I haven't had one glitch or hiccup with Cubase SX2 in about 3 weeks now.
Aldwyn
07-19-2004, 06:48 AM
I was having some reliability issues while my band was tracking our demo (will still are). For some reason my MOTU 828mkII and Sonar 3 Producer would just not talk to each other correctly every now and then. I would get corrupted tracks, missing audio, the audio engine would just stop and or freeze etc..I tried a myriad of driver combinations bit rates etc over the course of about 6 weeks and eventually reached wits end as it was delaying our tracking.

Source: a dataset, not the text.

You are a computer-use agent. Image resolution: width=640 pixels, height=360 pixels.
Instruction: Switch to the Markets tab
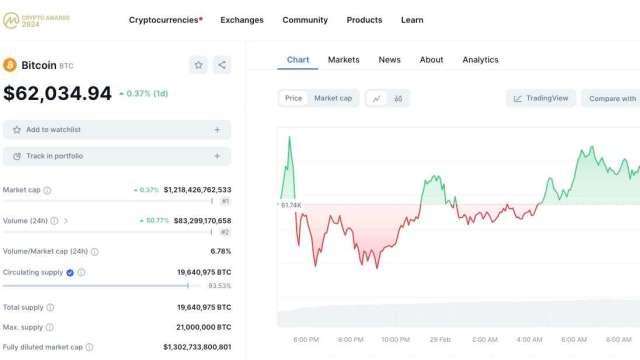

I'm pretty sure it's due to the fact that MOTU developed their driver stack with ASIO/2 as a priority and WDM as necessary component for compatibity, whereas, Sonar has built it's engine around WDM, and recently added ASIO support. Of course, Cubase works with ASIO natively, as it was developed as a spec by Steinberg.
I haven't had one glitch or hiccup with Cubase SX2 in about 3 weeks now.
Rock on! :dude:
Peace,
Aldwyn
MickYoumans
07-20-2004, 02:45 PM
I'm another Cakewalk Sonar Producer user here. It does any and everything I need it to do. I have a Event EZBus soundcard/mixer/DAW controller that I use with it. My drummer has a Tascam 1884 that is REALLY neat. The EZBus is just under $600 and the Tascam is around $1300. To me the Sonar and Tascam 1884 combo is one of the best home studio deals out there for $1600 if you can put that much into it. The Tascam can even be expanded if you need more sliders for mixing and have the extra money. If $1600 is beyond your budget, $900 for Sonar and the EZBus is really a great bang-for-the-buck if don't need to record more than two channels at the time. The Tascam will record 8 channels at the time. Go luck with your gear quest!
And thanks again guys. All advice is greatly apprecieted.